Satellite, dis-moi où je suis !

Se repérer et se localiser dans les grands espaces reste, pour les hommes, un souci majeur. Désormais, les systèmes spatiaux de géopositionnement nous aident à ne pas perdre le nord. Comment tout cela fonctionne-t-il ? Et sur quels principes ?

Le géopositionnement est l’art de se localiser et de savoir où l’on se trouve. L’Homme a toujours cherché à se repérer dans l’espace. Pour cela il a développé des moyens de positionnement et de navigation. D’abord parce qu’il voulait explorer de nouvelles terres, connaître la distance entre les villes, ou encore dresser des cartes.

L’historique et les motivations de ces développements sont rappelés dans le présent DocSciences. À partir du XVIIe siècle, la technique de triangulation se répand. Elle est fondée sur les connaissances de géométrie héritées des Grecs de l’Antiquité. Des instruments comme le cercle (Voir en bas de page) ou le théodolite voient le jour. Ils permettent de mesurer les angles entre deux points que l’on vise.

LA CROIX DU PANTHÉON : POINT INITIAL DE RÉFÉRENCE

S’inspirant de cette technique, tout en la mettant à l’heure de la modernité, l’IGN (Institut géographique national) déploie, en France, dans les années 1950, un réseau dense de bornes géodésiques dont les coordonnées sont déterminées par une triangulation de proche en proche. Avec comme point initial de référence : la croix du Panthéon à Paris. Ainsi, une base de données cartographique de grande précision et couvrant l’ensemble du territoire a été réalisée.

De façon similaire, la technique de trilatération permet de déterminer les coordonnées d’un point à partir de mesures de distances depuis des points de référence de coordonnées connues. Ces mesures se font, aujourd’hui, à partir d’ondes électromagnétiques dont on mesure le temps de propagation entre des émetteurs et des récepteurs.

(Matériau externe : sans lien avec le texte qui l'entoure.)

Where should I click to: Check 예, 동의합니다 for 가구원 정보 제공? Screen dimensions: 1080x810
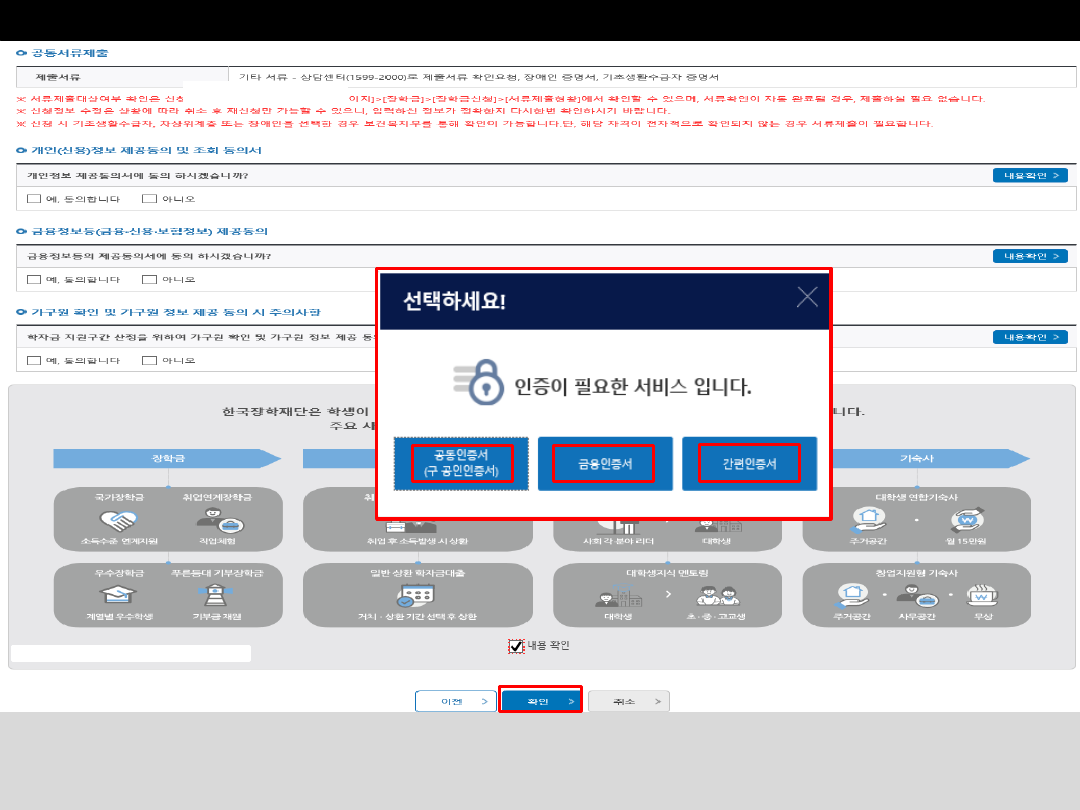point(34,360)
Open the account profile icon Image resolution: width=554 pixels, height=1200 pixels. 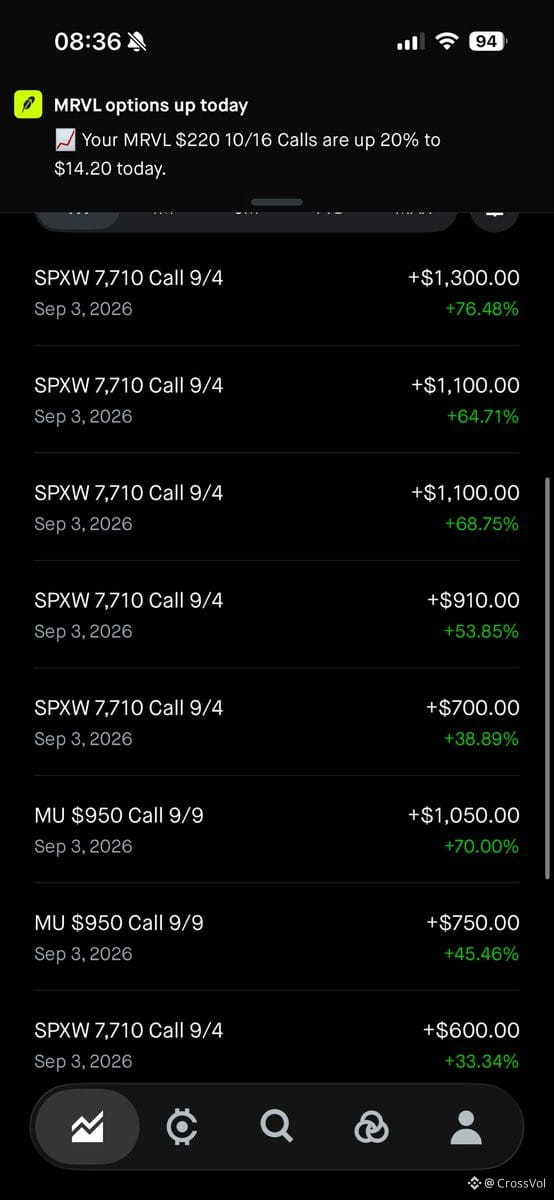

Sur ces différents principes de nombreux systèmes de géopositionnement ont été élaborés à partir de signaux terrestres (ex. : LORAN) ou spatiaux (ex. : GPS) (Voir en bas de page) pour des applications et un public de plus en plus variés.

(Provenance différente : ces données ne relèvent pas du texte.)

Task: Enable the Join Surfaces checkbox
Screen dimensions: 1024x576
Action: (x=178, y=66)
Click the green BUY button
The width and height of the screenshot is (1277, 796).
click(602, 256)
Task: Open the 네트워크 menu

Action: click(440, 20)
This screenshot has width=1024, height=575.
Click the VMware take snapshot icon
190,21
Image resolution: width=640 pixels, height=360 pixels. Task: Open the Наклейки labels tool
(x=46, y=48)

Repère de référence oblige

Les systèmes de géopositionnement déterminent les coordonnées de points sous la forme de longitude, latitude et hauteur. Ces coordonnées – quel que soit le système – s’expriment dans un repère de référence donné : l’équateur est l’origine des latitudes, le méridien de Greenwich celle des longitudes et un ellipsoïde (Voir en bas de page) régit celle des hauteurs. Autrefois, chaque État a défini son propre repère de référence, élaboré souvent à partir de techniques terrestres de triangulation. L’avènement des systèmes spatiaux a posé la question de la compatibilité entre tous ces repères. Ainsi, jusqu’en 1993, un point déterminé par le GPS se décalait de plusieurs dizaines de mètres sur une carte topographique IGN, car les repères de référence américain et français différaient. De nos jours, des conventions régissent la cohérence et la compatibilité des différents systèmes afin que les bases de données géographiques (les cartes en particulier) s’expriment dans un repère commun.

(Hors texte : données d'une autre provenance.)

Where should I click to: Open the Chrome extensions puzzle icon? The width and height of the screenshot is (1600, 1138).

LES LIMITES DES SYSTÈMES TERRESTRES

Les méthodes terrestres de géopositionnement comme la triangulation optique ou la trilatération radioélectrique bien que très répandues souffrent de différents inconvénients. Tout d’abord, le point que l’on veut localiser doit être en « visibilité » des stations de références. Ainsi, les immeubles, les montagnes ou simplement la rotondité de la Terre sont des limitations à leur portée.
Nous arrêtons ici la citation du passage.